METHODS: Initially, we determined the antigenic potential of late (L1 and L2) and early (E1, E2, E4, E5, E6, and E7) proteins. Then, major histocompatibility complex class I-restricted CD8+ T-cell epitopes were selected based on their immunogenicity. In addition, epitope conservancy, population coverage (PC), and target receptor-binding affinity of the immunogenic epitopes were determined. Moreover, we predicted the possible CD8+, nested interferon gamma (IFN-γ)-producing CD4+, and linear B-cell epitopes. Further, antigenicity, allergenicity, immunogenicity, and system biology-based virtual pathway associated with cervical cancer were predicted to confirm the therapeutic efficiency of overlapped epitopes.
RESULTS: Twenty-seven immunogenic epitopes were found to exhibit cross-protection (≥55%) against the 15 high-risk HPV strains (16, 18, 31, 33, 35, 39, 51, 52, 56, 58, 59, 68, 69, 73, and 82). The highest PC was observed in Europe (96.30%), North America (93.98%), West Indies (90.34%), North Africa (90.14%), and East Asia (89.47%). Binding affinities of 79 docked complexes observed as global energy ranged from -10.80 to -86.71 kcal/mol. In addition, CD8+ epitope-overlapped segments in CD4+ and B-cell epitopes demonstrated that immunogenicity and IFN-γ-producing efficiency ranged from 0.0483 to 0.5941 and 0.046 to 18, respectively. Further, time core simulation revealed the overlapped epitopes involved in pRb, p53, COX-2, NF-X1, and HPV45 infection signaling pathways.
CONCLUSION: Even though the results of this study need to be confirmed by further experimental peptide sensitization studies, the findings on immunogenic and IFN-γ-producing CD8+ and overlapped epitopes provide new insights into HPV vaccine development.

Introduction

Human papillomavirus (HPV) is an oncogenic, mucosa-infecting, and etiologic agent that causes over 90% of cases of cervical cancer in the world.1,2 The genome of HPV consists of three regions, viz, noncoding region (extended control), and nonstructural (E1–E7) and structural regions (L1, L2) of the open reading frames.3,4 Briefly, E1 protein is the ATP-dependent DNA helicase which is involved in replication. E2 protein acts as a regulator of viral gene transcription and genome replication. E4 and E5 proteins are involved in the early and late phases of the virus life cycle and immune modulation. E6 and E7 proteins are involved in cell differentiation and targeting numerous negative regulators of the cell cycle (tumor suppressor genes p105Rb and p53).
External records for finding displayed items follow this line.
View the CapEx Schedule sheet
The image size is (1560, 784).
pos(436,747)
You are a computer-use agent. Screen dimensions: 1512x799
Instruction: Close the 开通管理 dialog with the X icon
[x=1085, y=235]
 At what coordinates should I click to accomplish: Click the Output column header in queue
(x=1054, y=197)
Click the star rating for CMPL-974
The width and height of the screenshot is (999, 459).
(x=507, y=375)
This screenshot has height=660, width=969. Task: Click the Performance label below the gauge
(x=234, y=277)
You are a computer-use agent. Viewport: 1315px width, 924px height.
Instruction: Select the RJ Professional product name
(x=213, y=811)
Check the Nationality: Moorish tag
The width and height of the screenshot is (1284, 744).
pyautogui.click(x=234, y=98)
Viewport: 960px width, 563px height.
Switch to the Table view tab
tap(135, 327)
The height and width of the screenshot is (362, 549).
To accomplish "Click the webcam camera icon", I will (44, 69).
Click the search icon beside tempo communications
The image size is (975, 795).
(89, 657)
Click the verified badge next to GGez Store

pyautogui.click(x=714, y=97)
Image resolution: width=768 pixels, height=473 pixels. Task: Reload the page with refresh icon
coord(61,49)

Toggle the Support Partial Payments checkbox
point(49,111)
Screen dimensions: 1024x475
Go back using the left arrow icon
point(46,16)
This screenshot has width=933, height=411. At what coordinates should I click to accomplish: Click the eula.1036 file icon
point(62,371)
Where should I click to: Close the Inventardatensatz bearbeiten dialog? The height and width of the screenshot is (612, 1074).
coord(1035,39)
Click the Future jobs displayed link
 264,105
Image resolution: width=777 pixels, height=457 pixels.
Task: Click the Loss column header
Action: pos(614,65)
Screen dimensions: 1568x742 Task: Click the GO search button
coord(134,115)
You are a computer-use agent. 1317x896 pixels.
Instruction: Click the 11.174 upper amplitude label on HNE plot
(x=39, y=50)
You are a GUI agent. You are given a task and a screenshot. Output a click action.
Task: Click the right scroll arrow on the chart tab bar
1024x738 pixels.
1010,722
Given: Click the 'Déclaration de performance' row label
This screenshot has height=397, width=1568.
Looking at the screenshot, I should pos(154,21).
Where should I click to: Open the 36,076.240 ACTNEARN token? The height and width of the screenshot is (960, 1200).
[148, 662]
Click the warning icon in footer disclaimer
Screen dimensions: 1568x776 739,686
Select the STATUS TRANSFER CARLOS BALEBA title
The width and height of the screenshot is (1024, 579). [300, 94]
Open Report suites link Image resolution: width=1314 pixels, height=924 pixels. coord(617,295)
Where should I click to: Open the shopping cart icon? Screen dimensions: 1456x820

The assemblage of L1 and L2 proteins in capsomers results in the formation of icosahedral capsids around the viral genetic material during formation of progeny.5,6 Identification of CD8+ antigenic determinants is crucial in vaccine development.7 Cytotoxic T lymphocytes (CTLs) are also known as killer cells or CD8 cells matured from the thymus of a specific primary lymphoid organ of the human immune system. CD8+ T cells play a vital role in cell-mediated immune responses against invading intracellular foreign substances like viruses.8 In addition to CD8+ T cells, the peptides of CD4+ T cells are presented on major histocompatibility complex (MHC) class II, which are located in the antigen-presenting cells (APCs), to trigger immune response. Therefore, CD4+ cells are also known as T helper (Th) cells. Initially, APC identifies the pathogen-associated molecular pattern by toll-like receptors (TLRs) which results in the cleavage of antigen into small fragments. Then, MHC class II peptides complex activates the naive CD4+ Th cells and triggers CD8+-mediated cellular immune response or B cell-mediated humoral immune response. Interestingly, when the antigen complexes with MHC class I directly, it results in CD8+-mediated cellular immune response.9,10 The detection of CTL epitopes and the stimulation of immune response play a critical role in an individual’s immune system.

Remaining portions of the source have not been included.